▶ 小さな練習 1
記録のなかから「width」という語を含む行をすべて見つけ出し、書き写す。大文字と小文字は区別する。
▶ 小さな練習 2
ミャンマーのティーハウスについての文章を引き継ぎ、最後の文の後から続きを書く。

▶ 読む文章
* * *
チョーチョーソーさん:低い椅子に座るので視線が低いです。そうするとリラックスするし周りも見えます。

山下:そういうティーハウスでお茶はどうやって飲むんですか。

チョーチョーソーさん:ミルクティーですね、そうでなければウーロン茶。紅茶の葉を何時間も煮つづけて注文が来たらそこからすくってミルクと砂糖を好みで加えます。食べ物もいろいろあります。モヒンガーやトーストなどもあるので朝食もティーハウスで食べます。
1990年代まではタバコを一本ずつ売っていました。一本ずつ買って喫茶店で吸っていました。

カフェには紅茶を注ぐ専門の人がいて目の前でカップに注いでくれます。その人の腕前でおいしさが決まるのでお店の人気も左右されます。だから人気のある給仕人は収入も良い。
ティーハウスには中学生くらいの子供が沢山働いています。ミャンマーには小学校を出ただけで田舎から出てきて働かなければならない人達が大勢います。そういう人はまずカフェで働きだします。そしてお茶を注ぐ専門職になって腕を上げれば収入もより多くもらえるようになります。
* * *
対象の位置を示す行
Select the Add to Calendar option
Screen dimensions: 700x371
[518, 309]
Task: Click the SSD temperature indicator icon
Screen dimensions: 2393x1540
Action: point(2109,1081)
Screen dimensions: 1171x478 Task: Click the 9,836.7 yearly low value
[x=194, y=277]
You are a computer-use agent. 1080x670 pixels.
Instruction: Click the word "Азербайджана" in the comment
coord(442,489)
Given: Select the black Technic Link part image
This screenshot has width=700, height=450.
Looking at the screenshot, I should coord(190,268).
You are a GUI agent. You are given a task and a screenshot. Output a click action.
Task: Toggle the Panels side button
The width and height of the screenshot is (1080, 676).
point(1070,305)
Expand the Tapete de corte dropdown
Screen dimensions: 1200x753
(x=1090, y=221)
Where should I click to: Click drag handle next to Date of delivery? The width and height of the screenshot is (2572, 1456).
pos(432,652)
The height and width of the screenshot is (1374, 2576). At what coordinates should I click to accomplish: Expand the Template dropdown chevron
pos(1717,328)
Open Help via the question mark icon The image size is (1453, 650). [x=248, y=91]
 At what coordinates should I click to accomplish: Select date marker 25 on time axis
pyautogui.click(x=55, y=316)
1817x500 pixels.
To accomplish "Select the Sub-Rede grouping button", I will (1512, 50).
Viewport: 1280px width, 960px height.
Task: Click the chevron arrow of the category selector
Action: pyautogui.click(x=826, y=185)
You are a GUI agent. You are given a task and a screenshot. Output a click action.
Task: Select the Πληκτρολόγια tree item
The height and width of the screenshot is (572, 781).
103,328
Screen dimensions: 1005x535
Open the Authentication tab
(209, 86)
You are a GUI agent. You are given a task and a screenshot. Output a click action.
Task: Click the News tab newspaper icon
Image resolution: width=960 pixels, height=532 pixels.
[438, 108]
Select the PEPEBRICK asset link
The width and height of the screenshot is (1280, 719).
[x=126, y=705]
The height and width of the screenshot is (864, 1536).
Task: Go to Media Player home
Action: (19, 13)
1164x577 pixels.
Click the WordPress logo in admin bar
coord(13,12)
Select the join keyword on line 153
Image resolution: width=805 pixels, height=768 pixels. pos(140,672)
* * *
▶ 結果 1
This screenshot has width=700, height=450.
The width and height of the screenshot is (1080, 676).
Where should I click to: Click drag handle next to Date of delivery? The width and height of the screenshot is (2572, 1456).
The height and width of the screenshot is (1374, 2576). At what coordinates should I click to accomplish: Expand the Template dropdown chevron
Viewport: 1280px width, 960px height.
The height and width of the screenshot is (572, 781).
Image resolution: width=960 pixels, height=532 pixels.
The width and height of the screenshot is (1280, 719).
The height and width of the screenshot is (864, 1536).
Image resolution: width=805 pixels, height=768 pixels. pos(140,672)

▶ 結果 2
山下: 若年労働者の受け皿でもあるわけですね。お客さんはどういう人たちが来るのですか。

チョーチョーソーさん:カフェは休憩の場でもあるし社交の場でもあります。昔はお茶はただで時間制限もありませんでした。今も朝から会社員や商売人が集まって食事をしたり情報交換をしたり打ち合わせをしたりして、とても活気があります。以前は女性が喫茶店に入るのは良くないことでした。でも今は食べ物の種類が増えて女性も入るようになってきました。
ティーハウスに行ったら社会的な立場は無しです。いろいろな人が溜まる場所です。

山下:僕がヤンゴンに行ったときはそういう風景は見かけませんでしたがどの辺りにあるんですか。

チョーチョーソーさん:ミャンマーの旧市街には無いですね。その右上がビジネス街でそこには沢山のティーハウスがあり一日中ビジネスマンでにぎわっています。普通は旅行で行く場所ではないのですが、商業都市ヤンゴンの魅力でもあるのでぜひ行ってほしいし、そこでお茶を飲んでミャンマーの日常を感じてほしいです。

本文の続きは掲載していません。